Understandably, some in Edmonton have suggested him as a fit for the Oilers. He’s a reasonably big name, he’d add some size up the middle (6’4”, 215 pounds) and he’s still a very capable scorer.
It’s a bad idea.

The Cliff

The following select advanced statistics are courtesy of BehindtheNet.ca:
AgeSeasonQCRankZoneStartCorsiRel
272007-08162.1-1.6
282008-09160.07.6
292009-10555.43.9
302010-11945.9-0.8
312011-12254.33.6
322012-13651.90.9
332013-14958.2-9.6
There is a story in those numbers, and it’s the story of a train falling off a cliff.
Lecavalier hasn’t always been a particularly stunning two-way player over this time period, but even in his bad years he’s generally not trailed the team by a whole lot and he’s had the excuse of tough opposition (2007-08) or tough zonestarts (2010-11). Some of the years reflected in that table are legitimately excellent; others are at least decent.
Not so 2013-14.
Lecavalier was gifted by the Flyers with pretty much ideal circumstances to run up the score: a high ratio of offensive zone starts and weak opposition. The five forwards he spent more than 100 minutes with were Brayden Schenn, Wayne Simmonds, Sean Couturier, Matt Read and Claude Giroux.
Lecavalier got destroyed. All five of those linemates were better away from him than with him. He posted his worst per-shift scoring numbers of the Behind the Net era and likely since establishing himself as an NHL’er. The Flyers were brutally outshot with him on the ice.
It was a disaster.

Obstacle & Risk

When the Flyers signed Lecavalier – right after Tampa Bay spent $32.7 million to rid themselves of his cap hit – they didn’t do the typical low-risk deal that most players who end up on the wrong (or, possibly, right) side of a compliance buyout get. Instead, they dived right in, giving him a five-year contract at a $4.5 million cap hit.
Four years of that deal remain, carrying Lecavalier through to his age 37 season.
Understandably, the Flyers now want to dump that ill-advised deal.

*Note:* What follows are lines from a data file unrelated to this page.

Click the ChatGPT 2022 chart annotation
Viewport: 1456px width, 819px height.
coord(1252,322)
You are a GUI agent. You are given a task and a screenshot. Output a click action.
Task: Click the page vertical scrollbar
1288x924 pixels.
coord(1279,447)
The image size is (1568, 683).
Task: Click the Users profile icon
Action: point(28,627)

CSN Philly’s Tim Panaccio writes that he was told the Flyers were only willing to take on $1.0 million per year of the remaining deal, and that in many hypothetical trades Philadelphia wouldn’t be willing to eat a substantial portion of that deal.
He also writes that the Ottawa Senators might be willing to take Lecavalier off the Flyers hands, “but league sources say [G.M. Bryan Murray] wants the Flyers to pick up a hefty portion of the contract and he also wants something in return – most likely another player or draft pick.”
An extra wrinkle is that Lecavalier owns a no-move clause.
Any team making a trade would need to a) convince Lecavalier to waive his no-move clause, b) convince the Flyers to eat a chunk of the remaining deal and c) would still be stuck with a four year commitment to a player coming off a terrible year and moving into the age bracket where skills fall off sharply. The only redeeming feature is that the deal’s actual salary falls off the rest of the way (though the cap hit stays at $4.5 million).
A trade involving a buyout (with a substantial sweetener from Philly, as Lowetide suggested last night) isn’t much better. The CBA rules for a buyout require the team to spend two-thirds of the dollars on the remaining contract to make the player go away, and the cap hit pain is spread out over eight years. It’s hard to imagine a scenario where the Flyers would sweeten the pot enough for Edmonton to take on that kind of long-term albatross.
Could a trade for Lecavalier with no intention to use a buyout work out? Sure. But it’s a risk best assumed by a team with an internal cap that isn’t worried so much about the cap hit as they are the modest dollar figure attached to Lecavalier in the final years of his deal. It’s not a risk that makes sense for the Edmonton Oilers, who would be risking attaching a salary cap millstone just as the team starts to emerge from a long and ugly rebuild.
As for the Flyers: if they decide they really need to clear cap space, Braydon Coburn and Wayne Simmonds are pretty good players. I’m sure they’ll find some team willing to relieve them of those contracts.